Items for finding displayed elements:
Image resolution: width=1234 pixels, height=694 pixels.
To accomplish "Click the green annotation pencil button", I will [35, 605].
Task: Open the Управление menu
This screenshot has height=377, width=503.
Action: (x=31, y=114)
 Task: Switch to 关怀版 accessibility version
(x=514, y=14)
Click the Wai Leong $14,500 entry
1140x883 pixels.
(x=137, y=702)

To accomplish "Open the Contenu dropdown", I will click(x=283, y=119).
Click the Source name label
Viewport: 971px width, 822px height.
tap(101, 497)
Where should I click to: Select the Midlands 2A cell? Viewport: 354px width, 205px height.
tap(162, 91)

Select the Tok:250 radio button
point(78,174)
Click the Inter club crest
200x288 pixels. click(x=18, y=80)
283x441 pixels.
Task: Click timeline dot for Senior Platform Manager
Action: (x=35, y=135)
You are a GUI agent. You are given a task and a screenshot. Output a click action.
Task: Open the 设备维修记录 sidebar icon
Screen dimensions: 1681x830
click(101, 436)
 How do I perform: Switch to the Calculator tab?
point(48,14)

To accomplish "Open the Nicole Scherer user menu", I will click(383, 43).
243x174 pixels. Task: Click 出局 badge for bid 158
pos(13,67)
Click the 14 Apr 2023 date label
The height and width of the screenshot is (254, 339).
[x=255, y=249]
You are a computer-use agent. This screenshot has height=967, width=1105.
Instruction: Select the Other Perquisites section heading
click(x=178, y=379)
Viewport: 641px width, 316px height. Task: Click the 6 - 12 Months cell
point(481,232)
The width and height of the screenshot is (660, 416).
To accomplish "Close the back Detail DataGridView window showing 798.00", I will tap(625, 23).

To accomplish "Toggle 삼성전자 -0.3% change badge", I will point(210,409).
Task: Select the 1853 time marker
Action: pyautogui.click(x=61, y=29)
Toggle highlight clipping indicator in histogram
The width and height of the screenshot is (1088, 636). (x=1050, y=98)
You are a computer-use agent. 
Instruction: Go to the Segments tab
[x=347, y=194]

Problem description:
Rewrite all of the items above, putting "To carry out" wherever "To accomplish" occurs and leaving everything else as it is.

Task result:
Image resolution: width=1234 pixels, height=694 pixels.
To carry out "Click the green annotation pencil button", I will [35, 605].
Task: Open the Управление menu
This screenshot has height=377, width=503.
Action: (x=31, y=114)
 Task: Switch to 关怀版 accessibility version
(x=514, y=14)
Click the Wai Leong $14,500 entry
1140x883 pixels.
(x=137, y=702)

To carry out "Open the Contenu dropdown", I will click(x=283, y=119).
Click the Source name label
Viewport: 971px width, 822px height.
tap(101, 497)
Where should I click to: Select the Midlands 2A cell? Viewport: 354px width, 205px height.
tap(162, 91)

Select the Tok:250 radio button
point(78,174)
Click the Inter club crest
200x288 pixels. click(x=18, y=80)
283x441 pixels.
Task: Click timeline dot for Senior Platform Manager
Action: (x=35, y=135)
You are a GUI agent. You are given a task and a screenshot. Output a click action.
Task: Open the 设备维修记录 sidebar icon
Screen dimensions: 1681x830
click(101, 436)
 How do I perform: Switch to the Calculator tab?
point(48,14)

To carry out "Open the Nicole Scherer user menu", I will click(383, 43).
243x174 pixels. Task: Click 出局 badge for bid 158
pos(13,67)
Click the 14 Apr 2023 date label
The height and width of the screenshot is (254, 339).
[x=255, y=249]
You are a computer-use agent. This screenshot has height=967, width=1105.
Instruction: Select the Other Perquisites section heading
click(x=178, y=379)
Viewport: 641px width, 316px height. Task: Click the 6 - 12 Months cell
point(481,232)
The width and height of the screenshot is (660, 416).
To carry out "Close the back Detail DataGridView window showing 798.00", I will tap(625, 23).

To carry out "Toggle 삼성전자 -0.3% change badge", I will point(210,409).
Task: Select the 1853 time marker
Action: pyautogui.click(x=61, y=29)
Toggle highlight clipping indicator in histogram
The width and height of the screenshot is (1088, 636). (x=1050, y=98)
You are a computer-use agent. 
Instruction: Go to the Segments tab
[x=347, y=194]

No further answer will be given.